-- EXERCISE INPUT --
--- begin ---

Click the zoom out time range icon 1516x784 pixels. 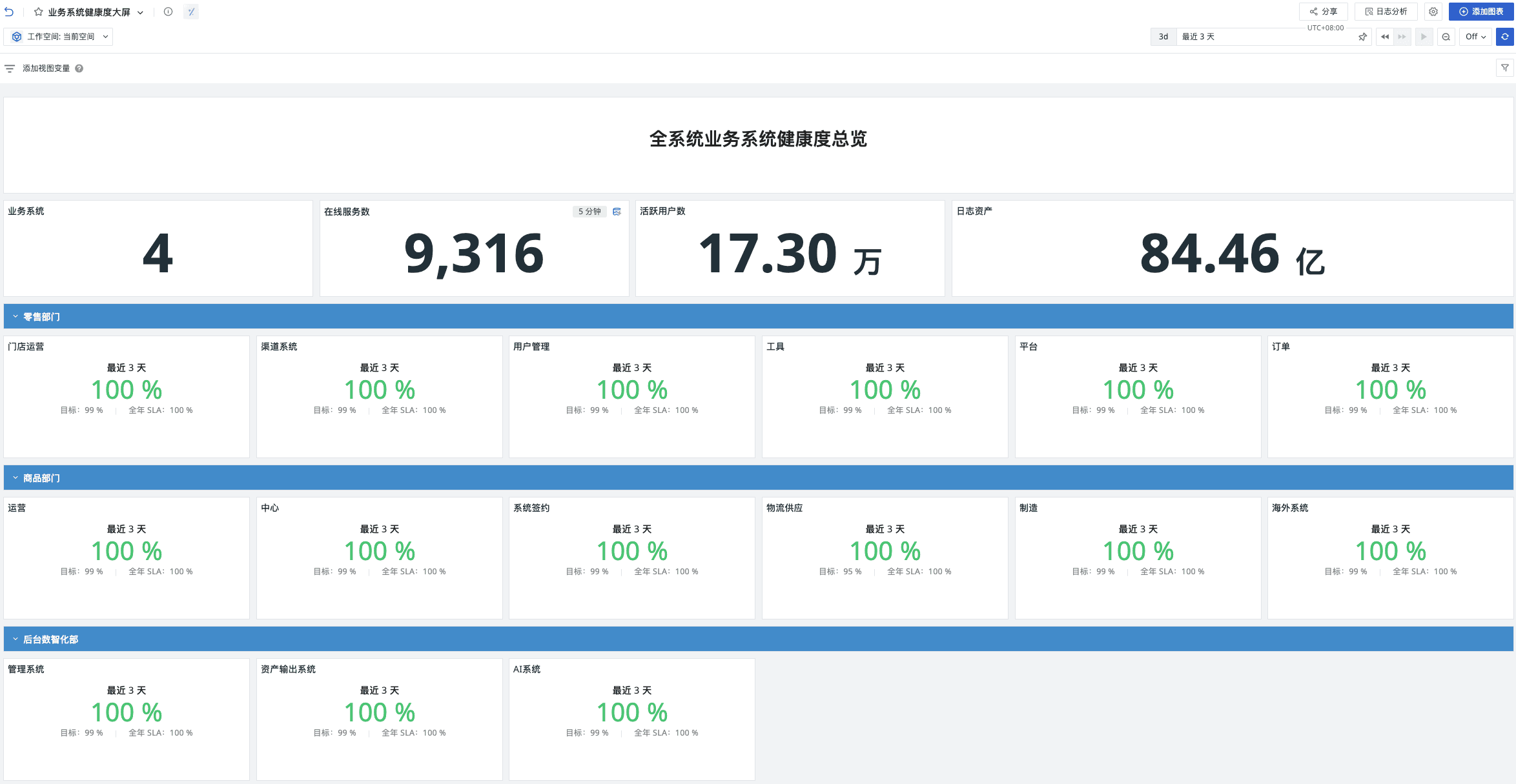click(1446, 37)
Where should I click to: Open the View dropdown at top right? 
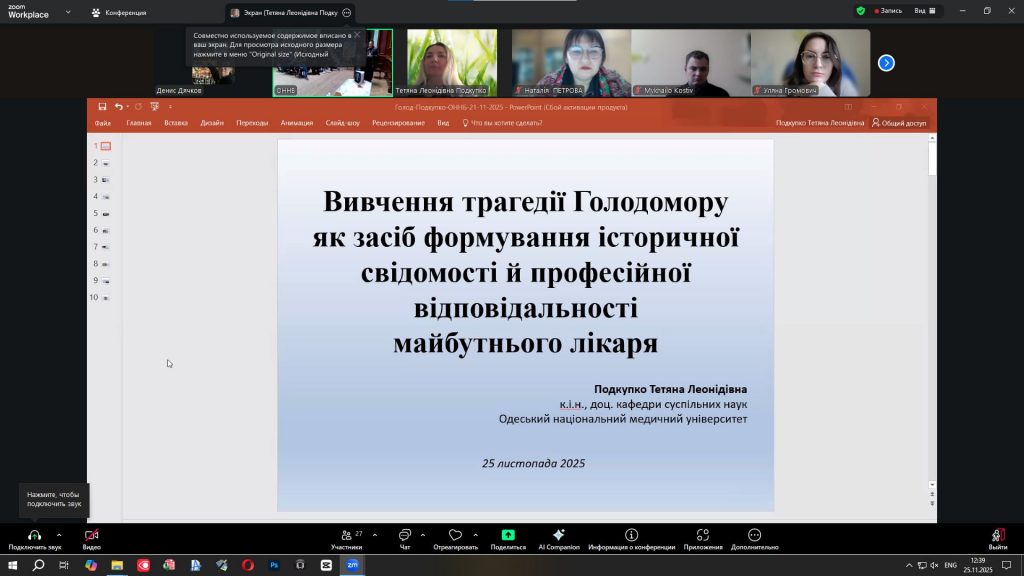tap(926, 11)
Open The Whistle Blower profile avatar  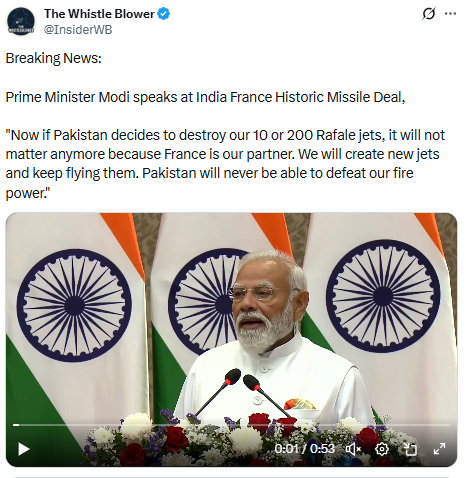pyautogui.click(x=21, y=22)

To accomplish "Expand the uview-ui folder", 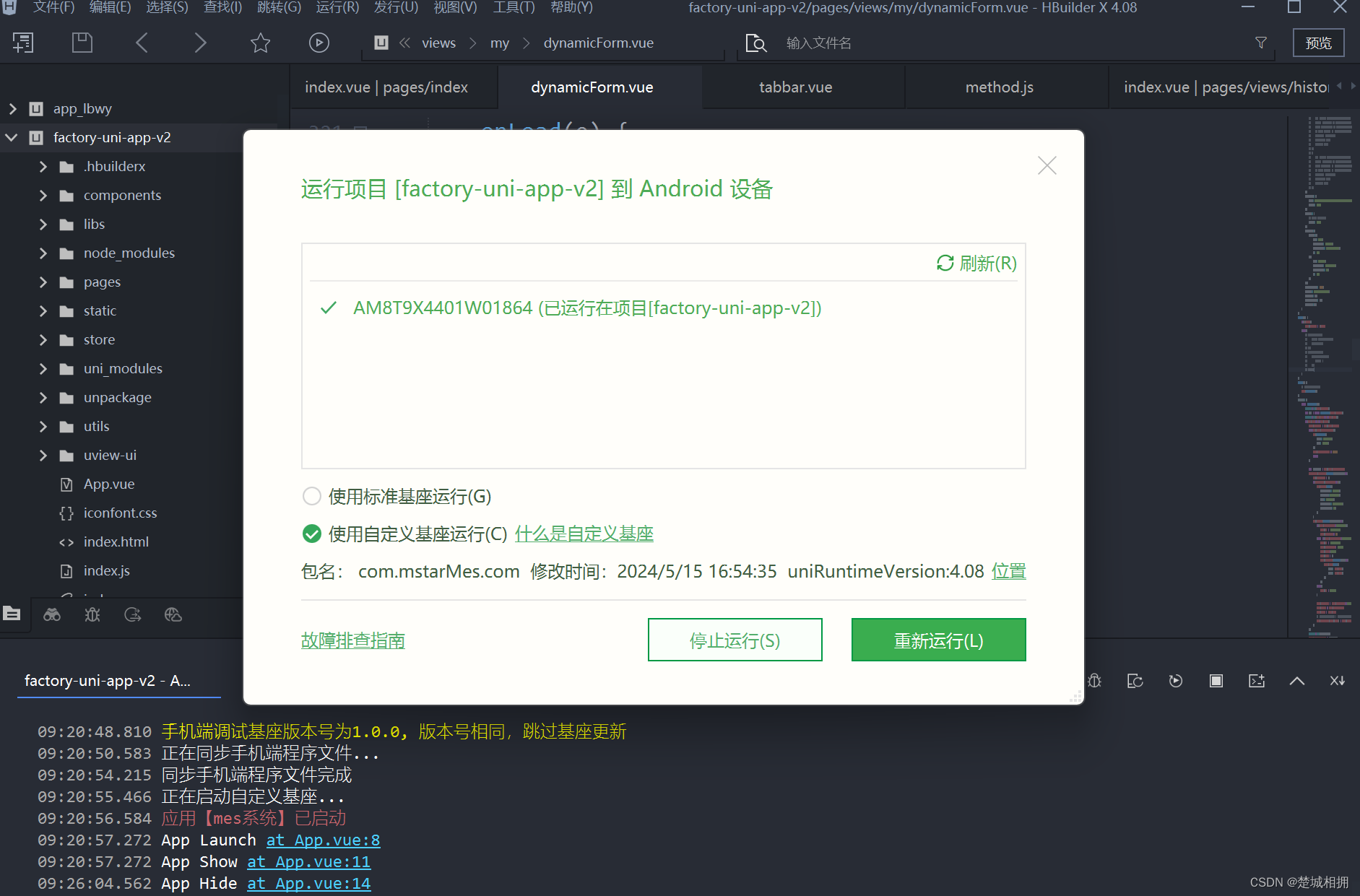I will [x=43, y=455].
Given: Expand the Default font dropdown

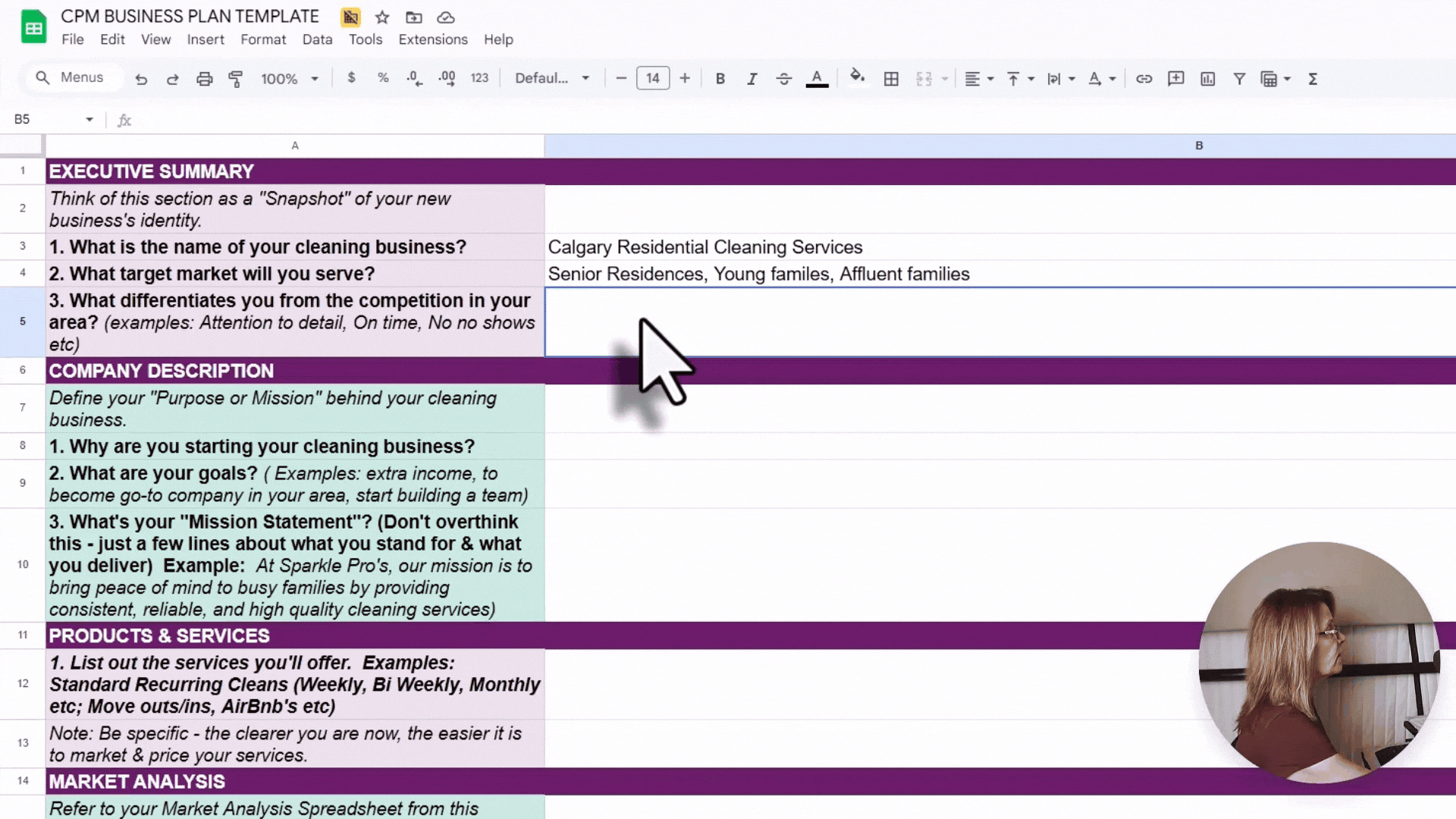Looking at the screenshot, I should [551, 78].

--- end ---
--- begin ---

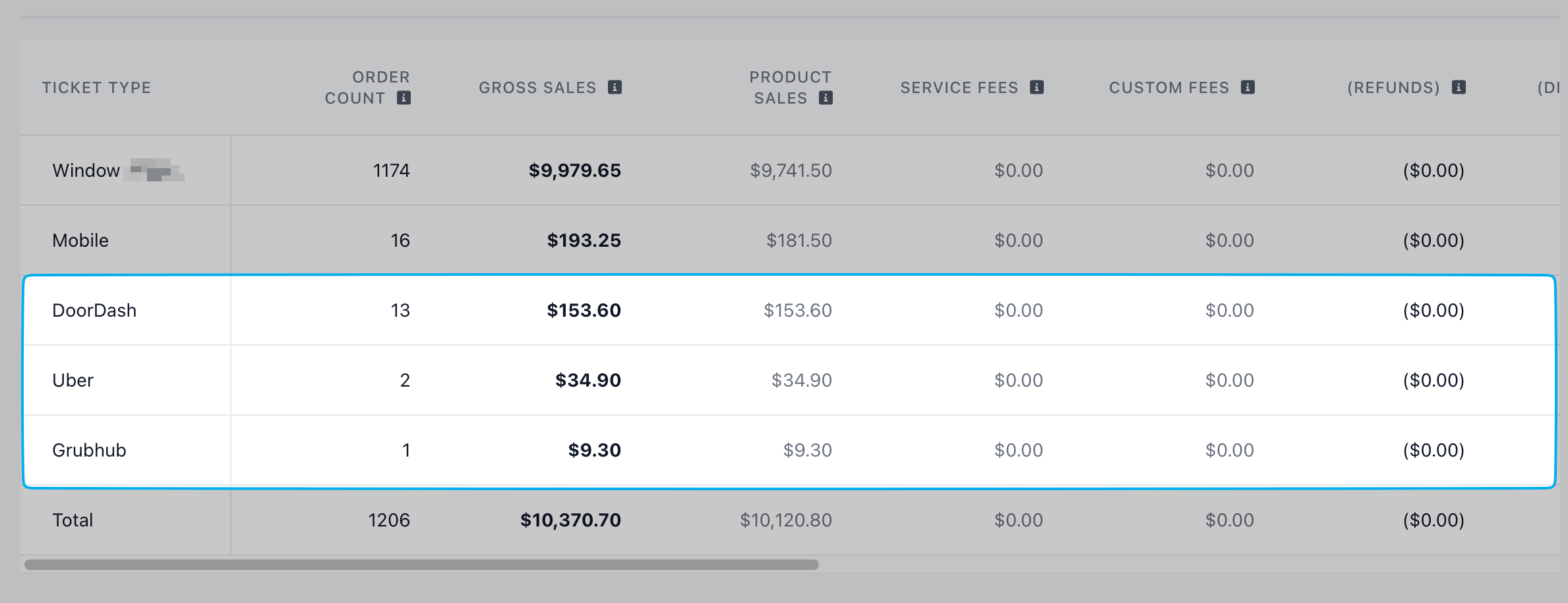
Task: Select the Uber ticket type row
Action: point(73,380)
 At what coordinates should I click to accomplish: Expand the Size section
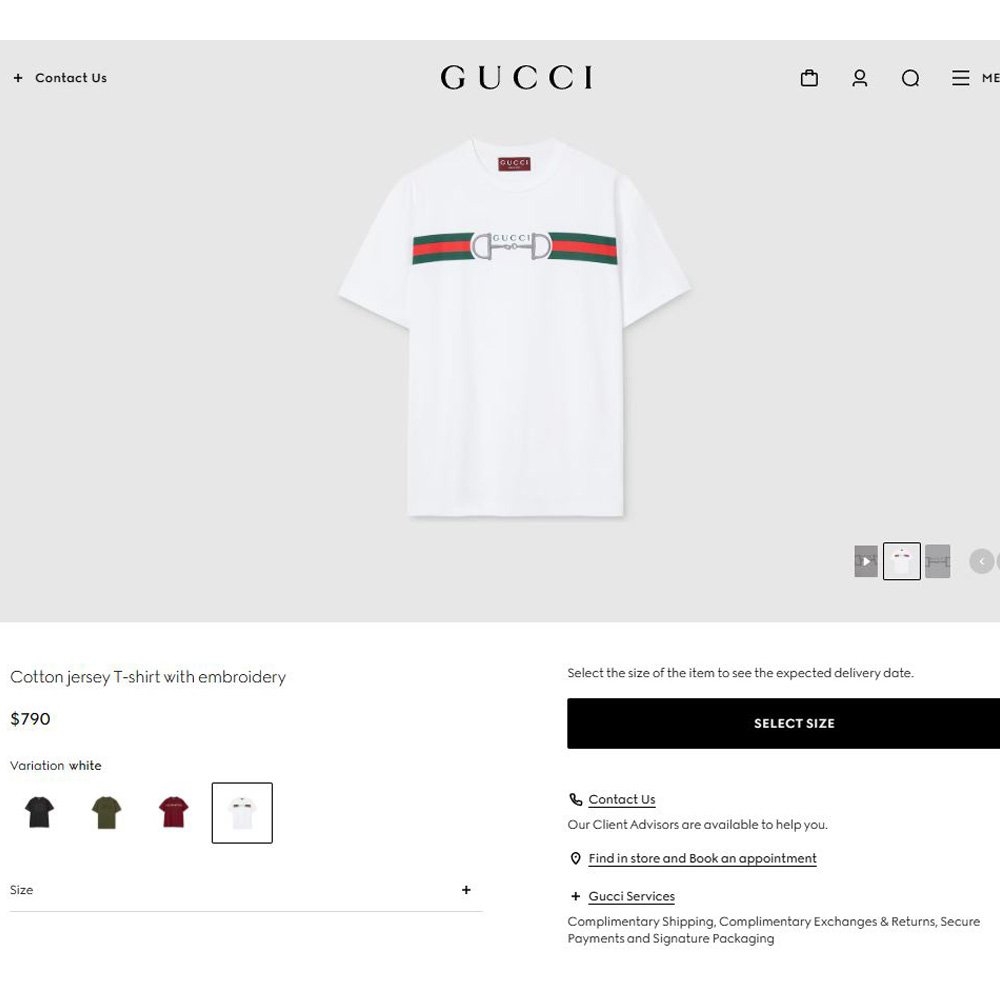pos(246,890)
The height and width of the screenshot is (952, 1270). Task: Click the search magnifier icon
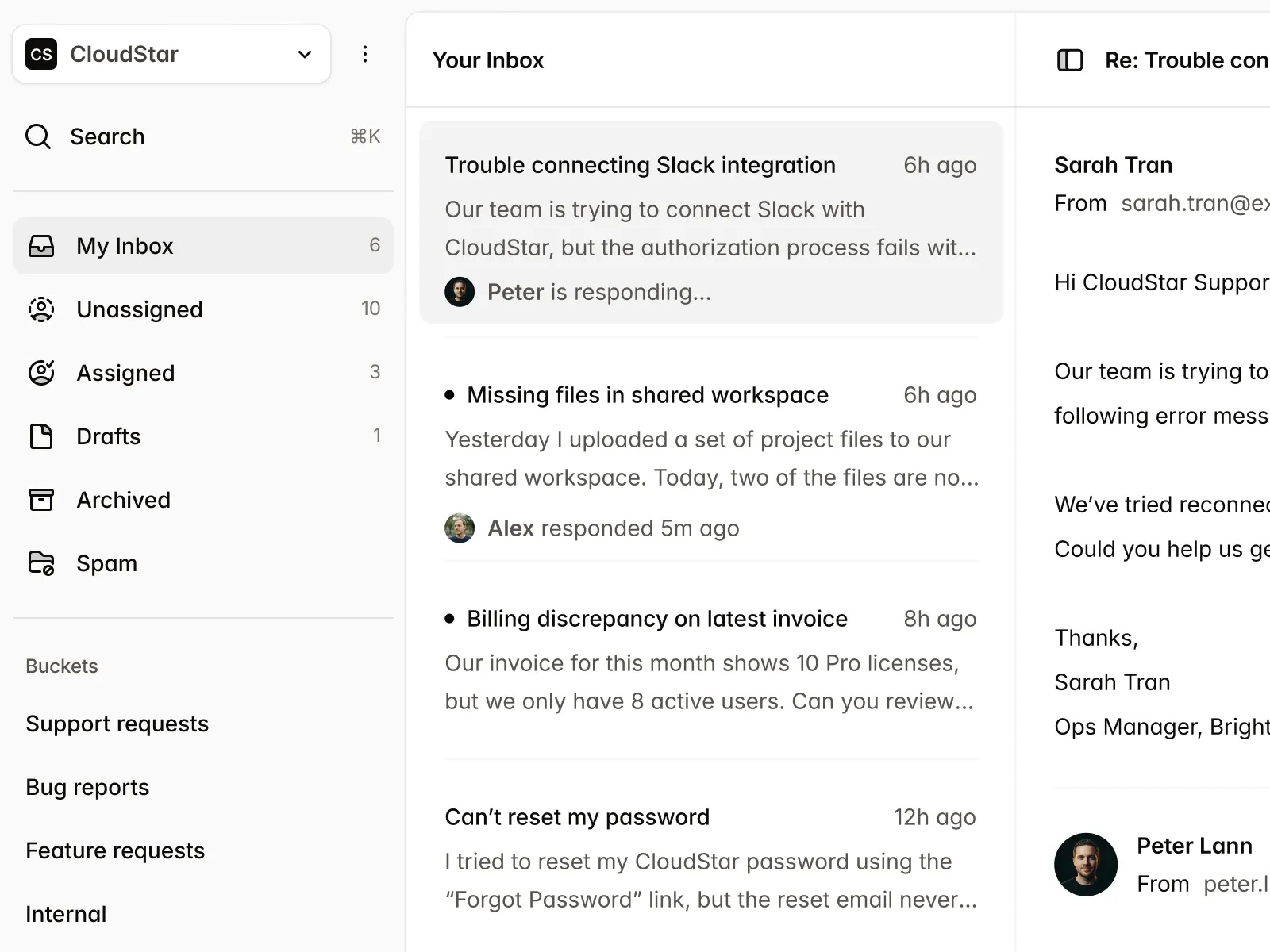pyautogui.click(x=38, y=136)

--- end ---
--- begin ---

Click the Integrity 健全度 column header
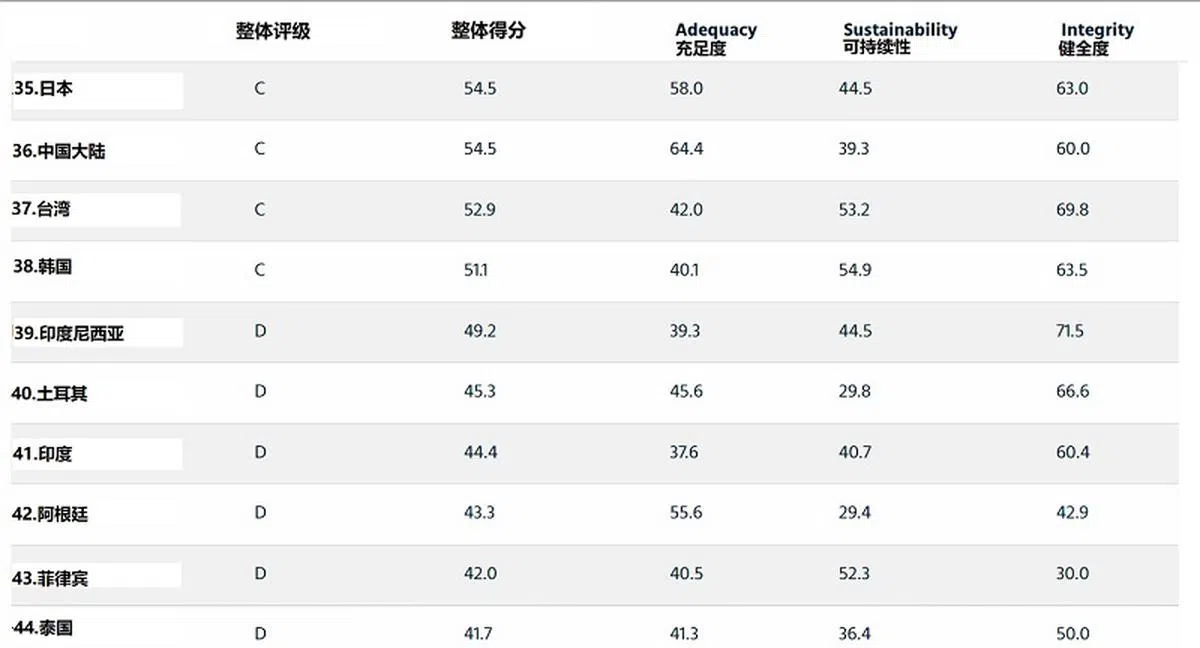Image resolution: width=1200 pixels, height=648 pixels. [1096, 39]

--- end ---

-- GIVEN REQUEST --
Locate each line of the data above that contains the word "Task", treating uppercase and lowercase as different, and copy those lines.

-- THE SOLUTION --
Task: Select the Uber ticket type row
The height and width of the screenshot is (952, 1270). Task: Click the search magnifier icon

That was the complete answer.